I just got a free blower from a friend the other day,engine runs but the machine needs a bit of tlc.Anyway I cannot find much of anything online about this thing so thought I'd give it a shot and ask here for some help I have included a photo of the sticker on the frame. Been looking for a few hours and I'm stumped now.If need be I can upload pictures of the whole blower tomorrow,it's too dark out now but if anyone can help me I'd be very grateful,.


----------



## Oneacer (Jan 3, 2011)

Here in the states it is very easy to locate the schematics for our American machines.

I have heard of people having difficulty locating information on the Canadian built models.

Most likely made by MTD. Photos would certainly be helpful, as well as engine make, size, etc.

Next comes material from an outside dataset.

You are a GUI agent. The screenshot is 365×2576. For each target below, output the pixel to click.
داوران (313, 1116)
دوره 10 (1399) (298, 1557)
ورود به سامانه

Many parts are interchangeable, or can be found in generic parts, etc.....

Meanwhile, I'll see what I can dig up with those numbers ....


----------



## Oneacer (Jan 3, 2011)

It appears to be a small 5HP, 22 inch model ... what is it your looking for?


----------



## deezlfan (Nov 8, 2017)

C950.52105.1 seems to be a 5/22 Craftsman Blower. This is as close as I could get on a Canadian site. Says it's free, you got nothin' to lose. 

drmower.ca


----------



## crazzywolfie (Jun 2, 2014)

Canadian craftsman that old don't exist lol. unless you have the manual for a machine you are pretty much just having to find the US version of the same machine and just use it to get part numbers. personally i am not a fan of those machine but first place i would look is under the belt cover to see if it is a single or dual shaft engine. if it is a dual shaft machine i wouldn't spend much if any money on it unless you can find a 8hp dual shaft machine for it. those 5hp may work ok new but i find they just don't age as well as the 8hp and 10hp engines. plus if it is a single shaft it makes it a lot easier to do a engine swap in the future.


----------



## JLawrence08648 (Jan 15, 2017)

Could you post more pictures of the snowblower, it could have been made by MTD but also could have been made by Murray.


----------



## crazzywolfie (Jun 2, 2014)

i would guess his looks like the rusty craftman in this picture. pretty sure it is a noma built machine. definitely not a mtd machine.


----------



## JLawrence08648 (Jan 15, 2017)

If it is, then both of those machines are Murray.


----------